==== Exercise material ====

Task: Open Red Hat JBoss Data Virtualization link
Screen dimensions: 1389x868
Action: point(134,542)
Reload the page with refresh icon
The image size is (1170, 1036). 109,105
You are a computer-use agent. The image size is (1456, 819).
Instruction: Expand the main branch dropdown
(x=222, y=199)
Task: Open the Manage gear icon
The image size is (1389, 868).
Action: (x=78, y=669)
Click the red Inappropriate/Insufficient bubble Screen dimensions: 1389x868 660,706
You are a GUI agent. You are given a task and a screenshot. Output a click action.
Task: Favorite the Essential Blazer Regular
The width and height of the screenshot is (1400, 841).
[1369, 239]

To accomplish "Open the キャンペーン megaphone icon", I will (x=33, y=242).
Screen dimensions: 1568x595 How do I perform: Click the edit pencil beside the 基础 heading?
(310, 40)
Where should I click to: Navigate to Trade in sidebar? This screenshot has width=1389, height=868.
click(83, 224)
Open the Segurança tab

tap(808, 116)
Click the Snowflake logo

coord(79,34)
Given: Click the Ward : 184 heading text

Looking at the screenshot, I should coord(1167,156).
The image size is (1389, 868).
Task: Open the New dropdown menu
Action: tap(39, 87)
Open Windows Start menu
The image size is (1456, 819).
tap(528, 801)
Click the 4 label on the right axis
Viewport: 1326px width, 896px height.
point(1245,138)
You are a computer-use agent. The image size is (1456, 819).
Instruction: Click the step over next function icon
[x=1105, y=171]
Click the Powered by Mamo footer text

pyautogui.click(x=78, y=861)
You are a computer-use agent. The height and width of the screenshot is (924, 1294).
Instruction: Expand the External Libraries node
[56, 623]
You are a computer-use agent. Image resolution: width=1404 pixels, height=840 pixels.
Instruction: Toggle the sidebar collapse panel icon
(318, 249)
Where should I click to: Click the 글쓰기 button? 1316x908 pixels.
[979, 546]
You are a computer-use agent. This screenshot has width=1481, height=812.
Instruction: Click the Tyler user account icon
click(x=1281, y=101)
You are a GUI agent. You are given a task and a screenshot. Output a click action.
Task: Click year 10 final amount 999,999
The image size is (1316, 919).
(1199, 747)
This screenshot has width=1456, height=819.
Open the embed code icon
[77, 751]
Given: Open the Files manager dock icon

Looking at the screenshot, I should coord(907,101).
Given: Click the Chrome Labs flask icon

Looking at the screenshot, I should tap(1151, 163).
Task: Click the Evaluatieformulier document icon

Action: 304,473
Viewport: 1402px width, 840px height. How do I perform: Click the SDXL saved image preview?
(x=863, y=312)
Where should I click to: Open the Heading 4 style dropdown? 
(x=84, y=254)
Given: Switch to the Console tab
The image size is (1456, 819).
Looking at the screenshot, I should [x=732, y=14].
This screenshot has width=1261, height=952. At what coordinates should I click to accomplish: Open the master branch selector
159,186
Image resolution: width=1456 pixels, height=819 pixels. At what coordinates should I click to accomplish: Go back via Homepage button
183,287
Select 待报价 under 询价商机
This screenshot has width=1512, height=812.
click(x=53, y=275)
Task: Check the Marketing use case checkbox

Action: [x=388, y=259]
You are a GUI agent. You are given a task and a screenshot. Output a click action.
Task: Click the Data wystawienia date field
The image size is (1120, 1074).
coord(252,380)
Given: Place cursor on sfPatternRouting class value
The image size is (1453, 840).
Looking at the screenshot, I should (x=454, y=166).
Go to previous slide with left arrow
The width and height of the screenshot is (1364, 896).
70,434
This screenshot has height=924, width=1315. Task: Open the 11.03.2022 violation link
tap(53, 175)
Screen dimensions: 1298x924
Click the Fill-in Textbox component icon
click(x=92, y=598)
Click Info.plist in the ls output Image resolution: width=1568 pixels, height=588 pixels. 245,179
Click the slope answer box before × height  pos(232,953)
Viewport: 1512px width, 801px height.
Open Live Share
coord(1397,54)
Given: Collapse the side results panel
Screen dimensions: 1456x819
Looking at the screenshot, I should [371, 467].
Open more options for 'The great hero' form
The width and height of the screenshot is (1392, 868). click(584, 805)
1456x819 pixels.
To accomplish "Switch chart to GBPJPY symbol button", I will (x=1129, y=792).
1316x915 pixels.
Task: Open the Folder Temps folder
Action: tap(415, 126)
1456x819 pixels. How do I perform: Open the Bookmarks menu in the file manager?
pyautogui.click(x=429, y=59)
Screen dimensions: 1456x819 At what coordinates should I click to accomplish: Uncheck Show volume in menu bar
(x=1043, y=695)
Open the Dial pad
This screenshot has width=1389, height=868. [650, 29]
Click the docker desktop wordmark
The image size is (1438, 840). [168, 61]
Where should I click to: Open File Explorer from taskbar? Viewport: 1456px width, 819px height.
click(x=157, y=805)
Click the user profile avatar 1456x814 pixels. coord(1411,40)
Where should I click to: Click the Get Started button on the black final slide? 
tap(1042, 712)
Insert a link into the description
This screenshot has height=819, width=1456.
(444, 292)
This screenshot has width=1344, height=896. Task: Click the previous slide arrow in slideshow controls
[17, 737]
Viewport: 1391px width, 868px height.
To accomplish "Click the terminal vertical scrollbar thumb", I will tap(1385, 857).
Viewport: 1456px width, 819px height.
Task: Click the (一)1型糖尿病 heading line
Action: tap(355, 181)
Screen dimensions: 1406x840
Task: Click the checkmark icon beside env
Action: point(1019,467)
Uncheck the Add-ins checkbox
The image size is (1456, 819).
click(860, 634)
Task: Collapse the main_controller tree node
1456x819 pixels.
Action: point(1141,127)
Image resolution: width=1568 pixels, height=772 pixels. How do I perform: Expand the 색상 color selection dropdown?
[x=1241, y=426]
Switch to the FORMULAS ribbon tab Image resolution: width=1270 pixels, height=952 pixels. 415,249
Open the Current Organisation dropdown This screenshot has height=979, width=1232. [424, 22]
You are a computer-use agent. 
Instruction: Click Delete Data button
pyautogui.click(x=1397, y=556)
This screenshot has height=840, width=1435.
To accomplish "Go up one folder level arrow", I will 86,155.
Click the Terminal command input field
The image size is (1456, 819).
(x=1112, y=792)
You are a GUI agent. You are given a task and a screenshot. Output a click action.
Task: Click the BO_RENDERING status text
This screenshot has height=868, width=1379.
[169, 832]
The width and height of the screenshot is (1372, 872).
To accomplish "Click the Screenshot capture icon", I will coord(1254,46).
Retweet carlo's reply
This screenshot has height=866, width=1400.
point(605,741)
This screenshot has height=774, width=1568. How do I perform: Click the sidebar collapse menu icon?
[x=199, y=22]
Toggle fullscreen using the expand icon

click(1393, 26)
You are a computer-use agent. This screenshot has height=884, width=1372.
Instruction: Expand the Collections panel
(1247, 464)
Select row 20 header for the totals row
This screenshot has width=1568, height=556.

====

• **Your instructions**: Repeat all the material exactly as it stands.

• **Expected answer**:
Task: Open Red Hat JBoss Data Virtualization link
Screen dimensions: 1389x868
Action: point(134,542)
Reload the page with refresh icon
The image size is (1170, 1036). 109,105
You are a computer-use agent. The image size is (1456, 819).
Instruction: Expand the main branch dropdown
(x=222, y=199)
Task: Open the Manage gear icon
The image size is (1389, 868).
Action: (x=78, y=669)
Click the red Inappropriate/Insufficient bubble Screen dimensions: 1389x868 660,706
You are a GUI agent. You are given a task and a screenshot. Output a click action.
Task: Favorite the Essential Blazer Regular
The width and height of the screenshot is (1400, 841).
[1369, 239]

To accomplish "Open the キャンペーン megaphone icon", I will (x=33, y=242).
Screen dimensions: 1568x595 How do I perform: Click the edit pencil beside the 基础 heading?
(310, 40)
Where should I click to: Navigate to Trade in sidebar? This screenshot has width=1389, height=868.
click(83, 224)
Open the Segurança tab

tap(808, 116)
Click the Snowflake logo

coord(79,34)
Given: Click the Ward : 184 heading text

Looking at the screenshot, I should coord(1167,156).
The image size is (1389, 868).
Task: Open the New dropdown menu
Action: tap(39, 87)
Open Windows Start menu
The image size is (1456, 819).
tap(528, 801)
Click the 4 label on the right axis
Viewport: 1326px width, 896px height.
point(1245,138)
You are a computer-use agent. The image size is (1456, 819).
Instruction: Click the step over next function icon
[x=1105, y=171]
Click the Powered by Mamo footer text

pyautogui.click(x=78, y=861)
You are a computer-use agent. The height and width of the screenshot is (924, 1294).
Instruction: Expand the External Libraries node
[56, 623]
You are a computer-use agent. Image resolution: width=1404 pixels, height=840 pixels.
Instruction: Toggle the sidebar collapse panel icon
(318, 249)
Where should I click to: Click the 글쓰기 button? 1316x908 pixels.
[979, 546]
You are a computer-use agent. This screenshot has width=1481, height=812.
Instruction: Click the Tyler user account icon
click(x=1281, y=101)
You are a GUI agent. You are given a task and a screenshot. Output a click action.
Task: Click year 10 final amount 999,999
The image size is (1316, 919).
(1199, 747)
This screenshot has width=1456, height=819.
Open the embed code icon
[77, 751]
Given: Open the Files manager dock icon

Looking at the screenshot, I should coord(907,101).
Given: Click the Chrome Labs flask icon

Looking at the screenshot, I should tap(1151, 163).
Task: Click the Evaluatieformulier document icon

Action: 304,473
Viewport: 1402px width, 840px height. How do I perform: Click the SDXL saved image preview?
(x=863, y=312)
Where should I click to: Open the Heading 4 style dropdown? 
(x=84, y=254)
Given: Switch to the Console tab
The image size is (1456, 819).
Looking at the screenshot, I should [x=732, y=14].
This screenshot has width=1261, height=952. At what coordinates should I click to accomplish: Open the master branch selector
159,186
Image resolution: width=1456 pixels, height=819 pixels. At what coordinates should I click to accomplish: Go back via Homepage button
183,287
Select 待报价 under 询价商机
This screenshot has width=1512, height=812.
click(x=53, y=275)
Task: Check the Marketing use case checkbox

Action: [x=388, y=259]
You are a GUI agent. You are given a task and a screenshot. Output a click action.
Task: Click the Data wystawienia date field
The image size is (1120, 1074).
coord(252,380)
Given: Place cursor on sfPatternRouting class value
The image size is (1453, 840).
Looking at the screenshot, I should (x=454, y=166).
Go to previous slide with left arrow
The width and height of the screenshot is (1364, 896).
70,434
This screenshot has height=924, width=1315. Task: Open the 11.03.2022 violation link
tap(53, 175)
Screen dimensions: 1298x924
Click the Fill-in Textbox component icon
click(x=92, y=598)
Click Info.plist in the ls output Image resolution: width=1568 pixels, height=588 pixels. 245,179
Click the slope answer box before × height  pos(232,953)
Viewport: 1512px width, 801px height.
Open Live Share
coord(1397,54)
Given: Collapse the side results panel
Screen dimensions: 1456x819
Looking at the screenshot, I should [371, 467].
Open more options for 'The great hero' form
The width and height of the screenshot is (1392, 868). click(584, 805)
1456x819 pixels.
To accomplish "Switch chart to GBPJPY symbol button", I will (x=1129, y=792).
1316x915 pixels.
Task: Open the Folder Temps folder
Action: tap(415, 126)
1456x819 pixels. How do I perform: Open the Bookmarks menu in the file manager?
pyautogui.click(x=429, y=59)
Screen dimensions: 1456x819 At what coordinates should I click to accomplish: Uncheck Show volume in menu bar
(x=1043, y=695)
Open the Dial pad
This screenshot has width=1389, height=868. [650, 29]
Click the docker desktop wordmark
The image size is (1438, 840). [168, 61]
Where should I click to: Open File Explorer from taskbar? Viewport: 1456px width, 819px height.
click(x=157, y=805)
Click the user profile avatar 1456x814 pixels. coord(1411,40)
Where should I click to: Click the Get Started button on the black final slide? 
tap(1042, 712)
Insert a link into the description
This screenshot has height=819, width=1456.
(444, 292)
This screenshot has width=1344, height=896. Task: Click the previous slide arrow in slideshow controls
[17, 737]
Viewport: 1391px width, 868px height.
To accomplish "Click the terminal vertical scrollbar thumb", I will tap(1385, 857).
Viewport: 1456px width, 819px height.
Task: Click the (一)1型糖尿病 heading line
Action: tap(355, 181)
Screen dimensions: 1406x840
Task: Click the checkmark icon beside env
Action: point(1019,467)
Uncheck the Add-ins checkbox
The image size is (1456, 819).
click(860, 634)
Task: Collapse the main_controller tree node
1456x819 pixels.
Action: point(1141,127)
Image resolution: width=1568 pixels, height=772 pixels. How do I perform: Expand the 색상 color selection dropdown?
[x=1241, y=426]
Switch to the FORMULAS ribbon tab Image resolution: width=1270 pixels, height=952 pixels. 415,249
Open the Current Organisation dropdown This screenshot has height=979, width=1232. [424, 22]
You are a computer-use agent. 
Instruction: Click Delete Data button
pyautogui.click(x=1397, y=556)
This screenshot has height=840, width=1435.
To accomplish "Go up one folder level arrow", I will 86,155.
Click the Terminal command input field
The image size is (1456, 819).
(x=1112, y=792)
You are a GUI agent. You are given a task and a screenshot. Output a click action.
Task: Click the BO_RENDERING status text
This screenshot has height=868, width=1379.
[169, 832]
The width and height of the screenshot is (1372, 872).
To accomplish "Click the Screenshot capture icon", I will coord(1254,46).
Retweet carlo's reply
This screenshot has height=866, width=1400.
point(605,741)
This screenshot has height=774, width=1568. How do I perform: Click the sidebar collapse menu icon?
[x=199, y=22]
Toggle fullscreen using the expand icon

click(1393, 26)
You are a computer-use agent. This screenshot has height=884, width=1372.
Instruction: Expand the Collections panel
(1247, 464)
Select row 20 header for the totals row
This screenshot has width=1568, height=556.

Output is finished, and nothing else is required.